Problem to solve » The reply should contain every entry below exactly as written, with no images.

----------------

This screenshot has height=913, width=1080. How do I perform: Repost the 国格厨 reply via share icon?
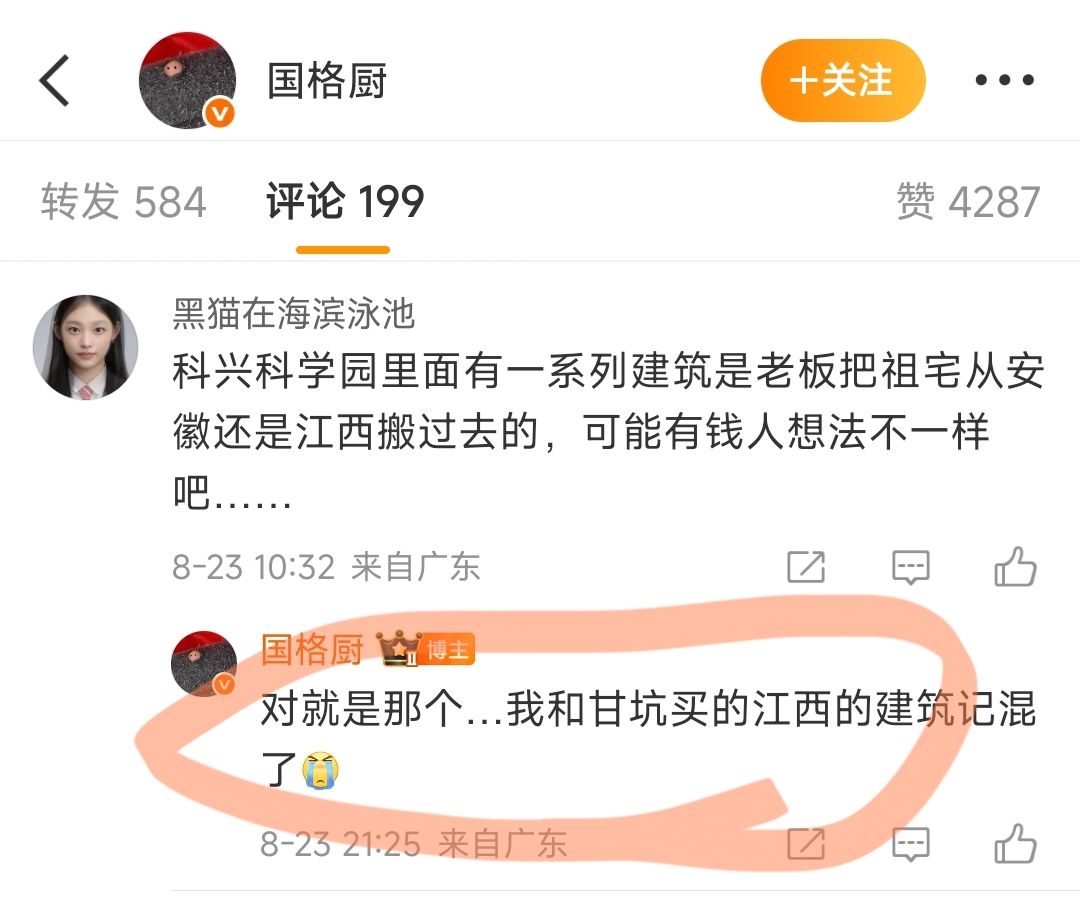[806, 844]
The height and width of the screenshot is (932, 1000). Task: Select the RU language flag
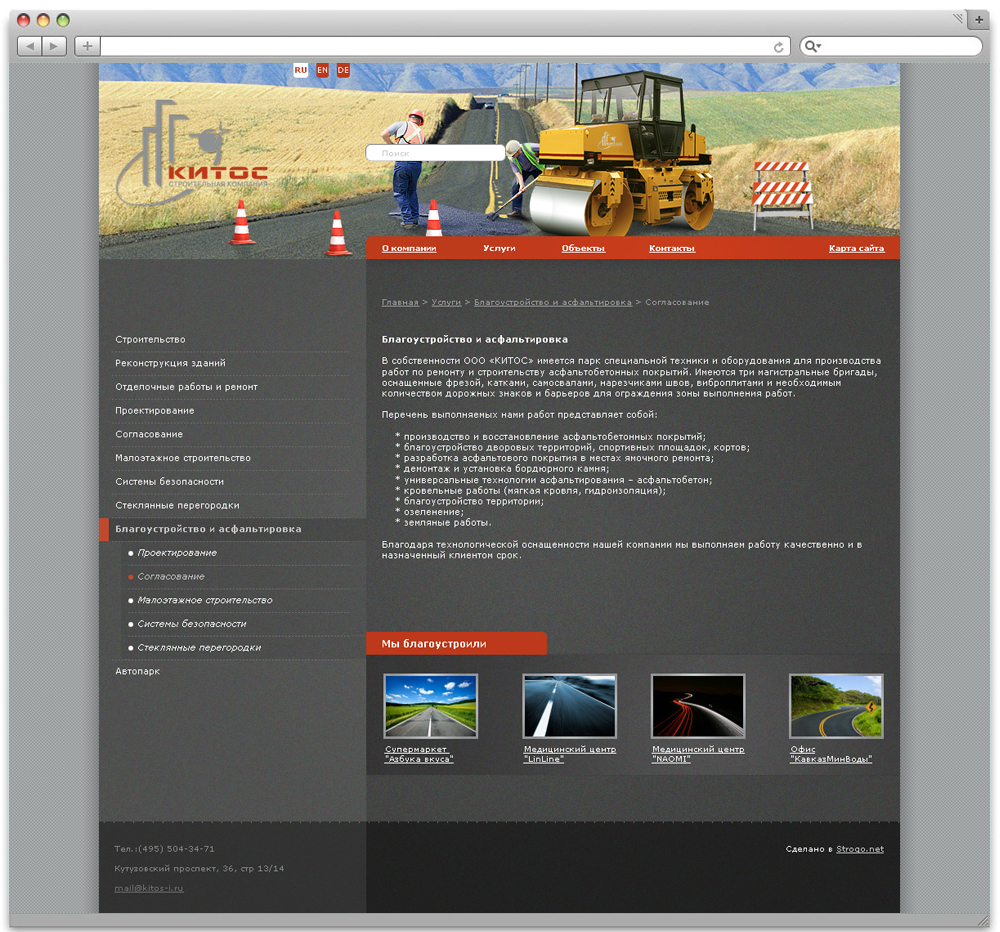[x=300, y=70]
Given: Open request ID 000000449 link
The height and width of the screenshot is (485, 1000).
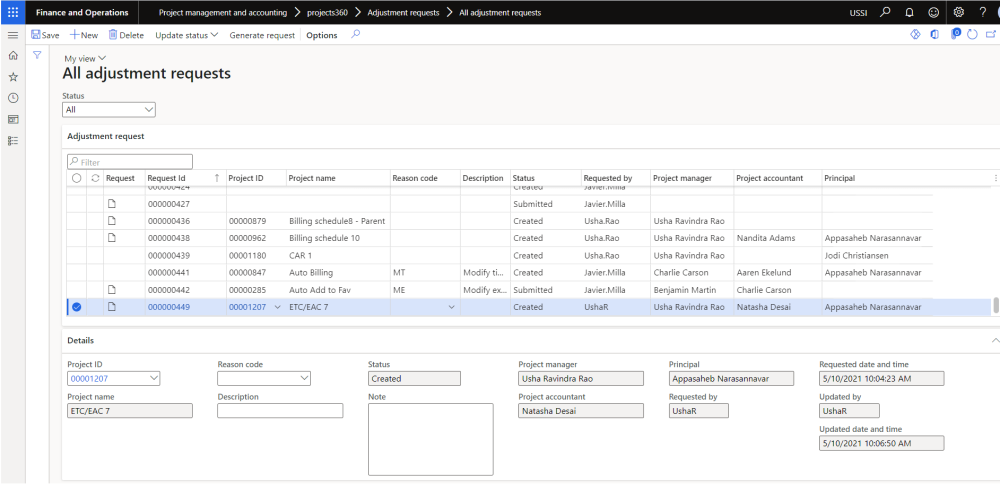Looking at the screenshot, I should click(x=169, y=307).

----------------

Solution to this exercise »
This screenshot has height=913, width=1080. How do I perform: Repost the 国格厨 reply via share icon?
[806, 844]
The height and width of the screenshot is (932, 1000). Task: Select the RU language flag
[x=300, y=70]
Given: Open request ID 000000449 link
The height and width of the screenshot is (485, 1000).
Looking at the screenshot, I should click(x=169, y=307).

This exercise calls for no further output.